▶ [TASK STATEMENT]: Swap "Click" for "Tap" in the part that opens with the line containing "The width and" and closes with the line containing "Remove the Z05 value from Origen/Destino", and change nothing else. Give back only those lines, without the pictures.

▶ [EXCERPTED DATA]:
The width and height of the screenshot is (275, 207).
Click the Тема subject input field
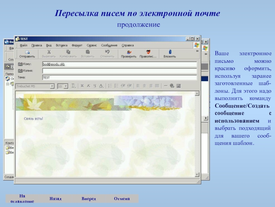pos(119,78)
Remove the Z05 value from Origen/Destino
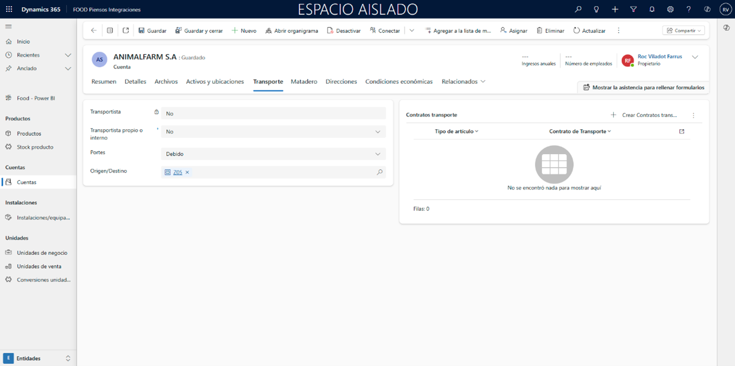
...
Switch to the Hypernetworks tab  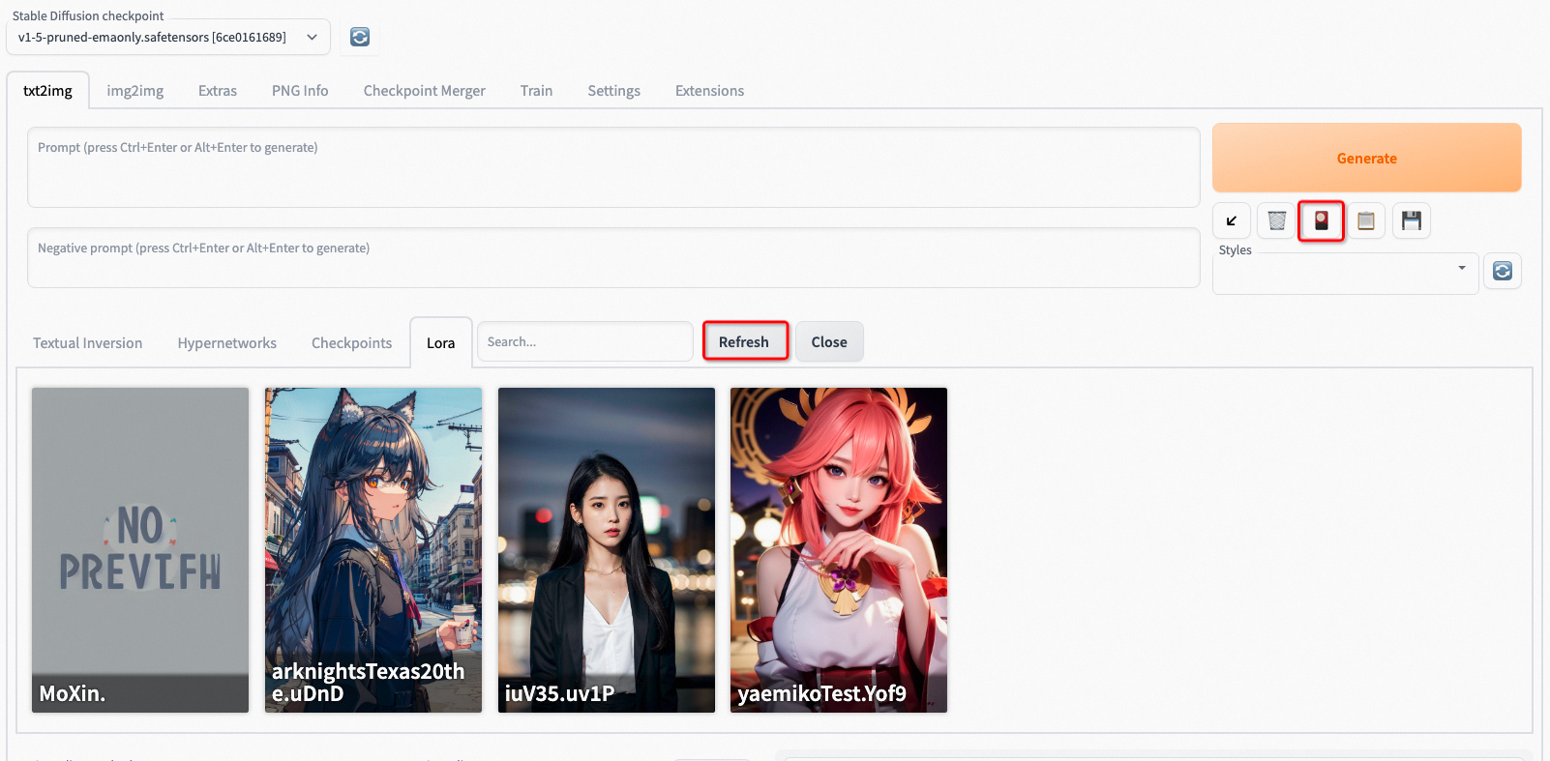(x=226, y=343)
...
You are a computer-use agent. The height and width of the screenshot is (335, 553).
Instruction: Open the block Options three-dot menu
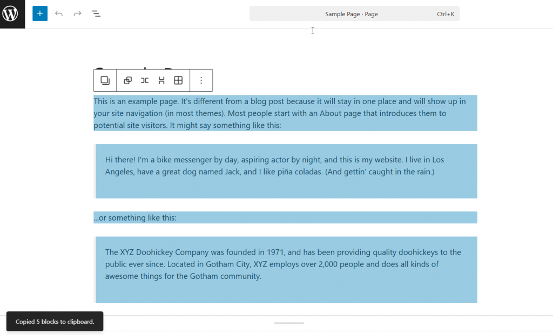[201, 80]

▶ [FINAL RESULT]:
The width and height of the screenshot is (275, 207).
Tap the Тема subject input field
pos(119,78)
Remove the Z05 value from Origen/Destino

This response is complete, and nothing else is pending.